Performance is bounded by task uncertainty, not agent count.
Effective channel count correlates with system performance.
Abstract
LLM-based multi-agent systems (MAS) have emerged as a promising approach to tackle complex tasks that are difficult for individual LLMs. A natural strategy is to scale performance by increasing the number of agents; however, we find that such scaling exhibits strong diminishing returns in homogeneous settings, while introducing heterogeneity (e.g., different models, prompts, or tools) continues to yield substantial gains.
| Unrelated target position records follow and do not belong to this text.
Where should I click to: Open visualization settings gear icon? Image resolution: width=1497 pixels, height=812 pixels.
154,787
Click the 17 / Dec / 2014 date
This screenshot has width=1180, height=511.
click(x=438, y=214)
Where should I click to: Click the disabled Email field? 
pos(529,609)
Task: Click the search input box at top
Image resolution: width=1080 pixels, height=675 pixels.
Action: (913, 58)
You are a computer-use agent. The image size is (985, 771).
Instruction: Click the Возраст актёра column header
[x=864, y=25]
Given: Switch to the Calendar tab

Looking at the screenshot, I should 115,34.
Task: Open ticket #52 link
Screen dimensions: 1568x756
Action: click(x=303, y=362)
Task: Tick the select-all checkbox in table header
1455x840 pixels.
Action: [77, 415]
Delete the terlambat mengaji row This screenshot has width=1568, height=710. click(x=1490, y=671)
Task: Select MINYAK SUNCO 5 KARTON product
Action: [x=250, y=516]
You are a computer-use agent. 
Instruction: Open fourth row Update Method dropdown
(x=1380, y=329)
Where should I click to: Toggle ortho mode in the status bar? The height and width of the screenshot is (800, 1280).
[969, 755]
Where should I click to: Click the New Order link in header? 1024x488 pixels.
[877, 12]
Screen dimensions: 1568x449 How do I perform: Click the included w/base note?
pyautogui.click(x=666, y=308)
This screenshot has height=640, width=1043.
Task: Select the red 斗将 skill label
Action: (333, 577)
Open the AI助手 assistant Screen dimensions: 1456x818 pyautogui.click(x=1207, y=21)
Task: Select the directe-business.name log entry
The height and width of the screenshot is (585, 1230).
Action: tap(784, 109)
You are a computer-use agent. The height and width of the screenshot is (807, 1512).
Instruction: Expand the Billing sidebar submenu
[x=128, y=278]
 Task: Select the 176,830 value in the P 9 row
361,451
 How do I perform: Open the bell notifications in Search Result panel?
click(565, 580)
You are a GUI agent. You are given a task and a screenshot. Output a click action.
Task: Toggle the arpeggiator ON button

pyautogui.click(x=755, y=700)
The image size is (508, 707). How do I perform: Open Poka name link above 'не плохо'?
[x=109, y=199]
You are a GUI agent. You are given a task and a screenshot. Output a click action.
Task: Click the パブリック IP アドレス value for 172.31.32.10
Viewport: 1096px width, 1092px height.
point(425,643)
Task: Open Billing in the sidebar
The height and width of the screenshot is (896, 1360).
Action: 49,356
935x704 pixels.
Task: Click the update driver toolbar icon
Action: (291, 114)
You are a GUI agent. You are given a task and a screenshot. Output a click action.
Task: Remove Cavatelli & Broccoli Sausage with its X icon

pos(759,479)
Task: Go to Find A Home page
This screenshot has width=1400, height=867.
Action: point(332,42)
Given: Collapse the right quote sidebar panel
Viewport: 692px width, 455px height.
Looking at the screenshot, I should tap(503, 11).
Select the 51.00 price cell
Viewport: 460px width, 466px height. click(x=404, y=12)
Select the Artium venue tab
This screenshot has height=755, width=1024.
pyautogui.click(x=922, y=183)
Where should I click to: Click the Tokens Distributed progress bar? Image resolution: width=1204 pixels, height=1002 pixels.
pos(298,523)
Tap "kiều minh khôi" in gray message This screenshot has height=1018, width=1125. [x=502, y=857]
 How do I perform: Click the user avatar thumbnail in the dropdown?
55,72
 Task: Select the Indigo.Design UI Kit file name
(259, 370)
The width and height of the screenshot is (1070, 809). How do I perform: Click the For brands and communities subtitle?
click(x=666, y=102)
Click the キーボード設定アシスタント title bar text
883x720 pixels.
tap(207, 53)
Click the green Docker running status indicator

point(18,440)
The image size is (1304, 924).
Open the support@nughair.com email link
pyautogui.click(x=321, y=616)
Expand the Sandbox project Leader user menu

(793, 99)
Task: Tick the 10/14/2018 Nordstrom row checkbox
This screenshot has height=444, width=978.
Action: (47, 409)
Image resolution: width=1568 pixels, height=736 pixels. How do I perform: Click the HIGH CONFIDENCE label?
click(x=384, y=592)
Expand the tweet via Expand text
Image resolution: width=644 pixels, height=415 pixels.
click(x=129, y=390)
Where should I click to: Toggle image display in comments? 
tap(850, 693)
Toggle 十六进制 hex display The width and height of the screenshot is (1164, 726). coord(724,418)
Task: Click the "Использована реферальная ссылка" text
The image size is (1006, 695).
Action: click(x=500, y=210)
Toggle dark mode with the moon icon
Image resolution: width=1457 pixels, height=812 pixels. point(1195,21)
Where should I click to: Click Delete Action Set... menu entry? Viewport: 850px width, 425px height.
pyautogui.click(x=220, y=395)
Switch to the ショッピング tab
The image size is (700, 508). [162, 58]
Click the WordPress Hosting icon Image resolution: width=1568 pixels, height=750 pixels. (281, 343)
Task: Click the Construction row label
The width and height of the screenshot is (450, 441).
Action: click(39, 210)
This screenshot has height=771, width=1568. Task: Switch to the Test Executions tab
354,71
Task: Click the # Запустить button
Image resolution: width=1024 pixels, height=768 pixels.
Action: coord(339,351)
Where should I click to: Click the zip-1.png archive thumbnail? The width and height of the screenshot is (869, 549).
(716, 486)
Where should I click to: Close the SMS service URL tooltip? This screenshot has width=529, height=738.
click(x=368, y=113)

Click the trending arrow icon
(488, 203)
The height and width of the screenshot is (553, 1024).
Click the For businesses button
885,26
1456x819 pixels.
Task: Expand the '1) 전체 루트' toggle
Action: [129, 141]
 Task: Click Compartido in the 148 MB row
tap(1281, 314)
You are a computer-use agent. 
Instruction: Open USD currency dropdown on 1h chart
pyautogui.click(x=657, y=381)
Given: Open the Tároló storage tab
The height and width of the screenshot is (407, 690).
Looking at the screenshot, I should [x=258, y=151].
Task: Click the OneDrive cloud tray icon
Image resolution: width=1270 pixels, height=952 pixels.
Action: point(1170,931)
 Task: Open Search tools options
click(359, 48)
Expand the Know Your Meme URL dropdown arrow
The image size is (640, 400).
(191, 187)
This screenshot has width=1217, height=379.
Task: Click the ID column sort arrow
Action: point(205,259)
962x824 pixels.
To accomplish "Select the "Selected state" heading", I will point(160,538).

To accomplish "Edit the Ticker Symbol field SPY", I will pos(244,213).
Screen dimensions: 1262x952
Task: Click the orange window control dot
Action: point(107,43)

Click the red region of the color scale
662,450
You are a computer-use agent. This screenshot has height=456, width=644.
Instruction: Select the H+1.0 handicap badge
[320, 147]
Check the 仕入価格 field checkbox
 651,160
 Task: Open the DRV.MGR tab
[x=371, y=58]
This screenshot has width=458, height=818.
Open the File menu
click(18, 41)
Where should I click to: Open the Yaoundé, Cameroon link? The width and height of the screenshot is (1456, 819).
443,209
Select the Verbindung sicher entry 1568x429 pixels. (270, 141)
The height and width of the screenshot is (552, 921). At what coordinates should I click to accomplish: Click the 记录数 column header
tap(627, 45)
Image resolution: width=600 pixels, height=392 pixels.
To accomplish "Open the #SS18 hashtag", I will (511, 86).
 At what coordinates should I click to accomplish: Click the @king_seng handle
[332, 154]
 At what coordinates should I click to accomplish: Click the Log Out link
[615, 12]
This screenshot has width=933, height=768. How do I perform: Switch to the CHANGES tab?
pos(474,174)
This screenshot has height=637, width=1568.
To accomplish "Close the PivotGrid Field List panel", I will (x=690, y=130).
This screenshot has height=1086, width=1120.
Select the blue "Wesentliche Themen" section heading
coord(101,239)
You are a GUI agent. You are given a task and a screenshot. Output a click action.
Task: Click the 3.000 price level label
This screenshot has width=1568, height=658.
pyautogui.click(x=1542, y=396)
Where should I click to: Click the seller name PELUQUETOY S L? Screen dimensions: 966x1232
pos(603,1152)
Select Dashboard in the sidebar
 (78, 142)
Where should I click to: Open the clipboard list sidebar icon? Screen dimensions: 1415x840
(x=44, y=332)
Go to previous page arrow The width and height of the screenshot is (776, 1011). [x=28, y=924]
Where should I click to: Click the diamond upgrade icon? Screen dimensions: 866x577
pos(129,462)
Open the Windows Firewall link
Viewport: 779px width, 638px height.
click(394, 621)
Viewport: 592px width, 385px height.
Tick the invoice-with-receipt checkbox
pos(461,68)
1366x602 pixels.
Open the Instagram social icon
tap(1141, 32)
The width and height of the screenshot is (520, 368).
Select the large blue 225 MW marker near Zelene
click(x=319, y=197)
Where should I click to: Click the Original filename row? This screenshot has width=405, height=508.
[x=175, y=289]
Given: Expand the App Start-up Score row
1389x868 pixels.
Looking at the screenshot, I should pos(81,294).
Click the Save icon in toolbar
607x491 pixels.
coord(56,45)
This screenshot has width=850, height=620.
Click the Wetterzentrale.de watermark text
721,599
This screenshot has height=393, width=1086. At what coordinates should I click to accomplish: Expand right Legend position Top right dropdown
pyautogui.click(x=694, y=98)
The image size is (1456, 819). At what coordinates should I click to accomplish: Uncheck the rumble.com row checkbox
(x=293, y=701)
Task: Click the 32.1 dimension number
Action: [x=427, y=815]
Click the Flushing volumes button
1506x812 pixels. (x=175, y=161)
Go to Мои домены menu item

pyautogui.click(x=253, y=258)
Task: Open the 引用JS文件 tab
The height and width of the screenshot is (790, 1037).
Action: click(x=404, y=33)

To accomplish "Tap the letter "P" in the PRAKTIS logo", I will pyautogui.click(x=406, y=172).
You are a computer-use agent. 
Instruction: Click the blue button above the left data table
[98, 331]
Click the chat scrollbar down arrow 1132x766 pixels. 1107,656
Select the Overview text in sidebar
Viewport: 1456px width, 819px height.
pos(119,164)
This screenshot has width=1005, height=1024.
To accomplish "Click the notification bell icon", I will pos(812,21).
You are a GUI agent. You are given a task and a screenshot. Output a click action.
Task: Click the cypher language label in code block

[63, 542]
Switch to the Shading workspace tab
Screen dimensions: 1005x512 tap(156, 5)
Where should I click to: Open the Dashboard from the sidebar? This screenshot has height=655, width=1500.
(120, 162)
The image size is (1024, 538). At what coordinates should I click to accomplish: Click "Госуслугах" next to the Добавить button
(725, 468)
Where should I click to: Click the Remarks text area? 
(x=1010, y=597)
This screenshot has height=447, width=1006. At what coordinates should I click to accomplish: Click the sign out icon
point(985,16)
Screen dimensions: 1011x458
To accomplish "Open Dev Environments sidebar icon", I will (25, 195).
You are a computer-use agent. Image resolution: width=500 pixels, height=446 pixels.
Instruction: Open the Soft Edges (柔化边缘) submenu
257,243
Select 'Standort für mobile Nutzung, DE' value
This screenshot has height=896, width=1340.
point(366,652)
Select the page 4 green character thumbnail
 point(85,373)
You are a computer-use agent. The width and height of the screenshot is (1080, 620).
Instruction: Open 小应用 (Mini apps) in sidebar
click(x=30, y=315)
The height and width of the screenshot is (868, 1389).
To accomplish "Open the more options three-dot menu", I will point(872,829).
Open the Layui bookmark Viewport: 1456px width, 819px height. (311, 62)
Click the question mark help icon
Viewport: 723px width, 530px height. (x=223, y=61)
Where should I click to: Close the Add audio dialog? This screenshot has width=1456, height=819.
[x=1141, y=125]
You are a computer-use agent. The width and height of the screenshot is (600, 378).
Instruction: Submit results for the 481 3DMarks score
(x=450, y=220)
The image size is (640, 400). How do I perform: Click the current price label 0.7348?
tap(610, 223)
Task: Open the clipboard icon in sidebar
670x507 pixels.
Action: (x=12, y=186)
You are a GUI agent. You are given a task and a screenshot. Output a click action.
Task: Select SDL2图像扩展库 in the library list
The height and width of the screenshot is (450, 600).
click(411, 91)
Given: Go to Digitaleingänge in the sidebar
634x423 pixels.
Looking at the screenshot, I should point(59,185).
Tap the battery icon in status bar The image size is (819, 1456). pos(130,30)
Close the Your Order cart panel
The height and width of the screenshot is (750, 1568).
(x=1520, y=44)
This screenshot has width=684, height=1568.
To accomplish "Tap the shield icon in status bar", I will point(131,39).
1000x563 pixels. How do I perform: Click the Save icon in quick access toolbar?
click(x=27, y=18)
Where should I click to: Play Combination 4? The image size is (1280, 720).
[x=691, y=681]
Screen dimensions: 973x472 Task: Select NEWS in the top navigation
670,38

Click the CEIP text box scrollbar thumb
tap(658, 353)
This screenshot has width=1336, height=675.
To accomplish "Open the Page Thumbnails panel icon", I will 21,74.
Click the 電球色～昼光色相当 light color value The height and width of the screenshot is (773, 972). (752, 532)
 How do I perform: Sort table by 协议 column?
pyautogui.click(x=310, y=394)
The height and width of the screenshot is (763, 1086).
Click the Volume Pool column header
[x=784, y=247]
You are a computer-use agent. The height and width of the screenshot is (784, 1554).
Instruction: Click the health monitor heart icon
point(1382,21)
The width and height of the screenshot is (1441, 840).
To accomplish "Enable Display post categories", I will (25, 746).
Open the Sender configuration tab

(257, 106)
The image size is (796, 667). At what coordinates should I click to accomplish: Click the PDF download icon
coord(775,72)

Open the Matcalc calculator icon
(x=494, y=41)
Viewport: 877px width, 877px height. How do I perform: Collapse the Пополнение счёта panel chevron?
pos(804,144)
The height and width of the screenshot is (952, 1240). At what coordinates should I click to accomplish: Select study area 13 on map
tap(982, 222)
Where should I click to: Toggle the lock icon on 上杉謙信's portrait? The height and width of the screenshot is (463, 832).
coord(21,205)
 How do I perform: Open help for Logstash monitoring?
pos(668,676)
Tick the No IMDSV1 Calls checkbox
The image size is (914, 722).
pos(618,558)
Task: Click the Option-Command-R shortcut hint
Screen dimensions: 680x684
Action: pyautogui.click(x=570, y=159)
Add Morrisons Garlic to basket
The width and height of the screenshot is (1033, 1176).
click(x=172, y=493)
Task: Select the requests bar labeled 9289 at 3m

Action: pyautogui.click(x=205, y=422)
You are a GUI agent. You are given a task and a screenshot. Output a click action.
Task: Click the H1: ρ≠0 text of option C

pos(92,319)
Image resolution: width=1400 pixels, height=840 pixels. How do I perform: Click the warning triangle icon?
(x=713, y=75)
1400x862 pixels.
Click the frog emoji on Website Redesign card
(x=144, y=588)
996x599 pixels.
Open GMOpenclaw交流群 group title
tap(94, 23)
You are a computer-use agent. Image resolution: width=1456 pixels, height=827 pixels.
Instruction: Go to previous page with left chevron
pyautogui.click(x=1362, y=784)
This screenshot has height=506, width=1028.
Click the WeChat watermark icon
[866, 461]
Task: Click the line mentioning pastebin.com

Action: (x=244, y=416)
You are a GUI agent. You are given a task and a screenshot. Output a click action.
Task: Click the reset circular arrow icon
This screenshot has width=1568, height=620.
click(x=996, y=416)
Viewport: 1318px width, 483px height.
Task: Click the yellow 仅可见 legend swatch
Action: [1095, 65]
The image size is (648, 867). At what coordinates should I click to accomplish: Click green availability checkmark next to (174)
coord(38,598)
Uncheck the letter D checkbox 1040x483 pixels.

This raises a fundamental question: what limits scaling, and why does diversity help? We present an information-theoretic framework showing that MAS performance is bounded by the intrinsic task uncertainty, not by agent count. We derive architecture-agnostic bounds demonstrating that improvements depend on how many effective channels the system accesses. Homogeneous agents saturate early because their outputs are strongly correlated, whereas heterogeneous agents…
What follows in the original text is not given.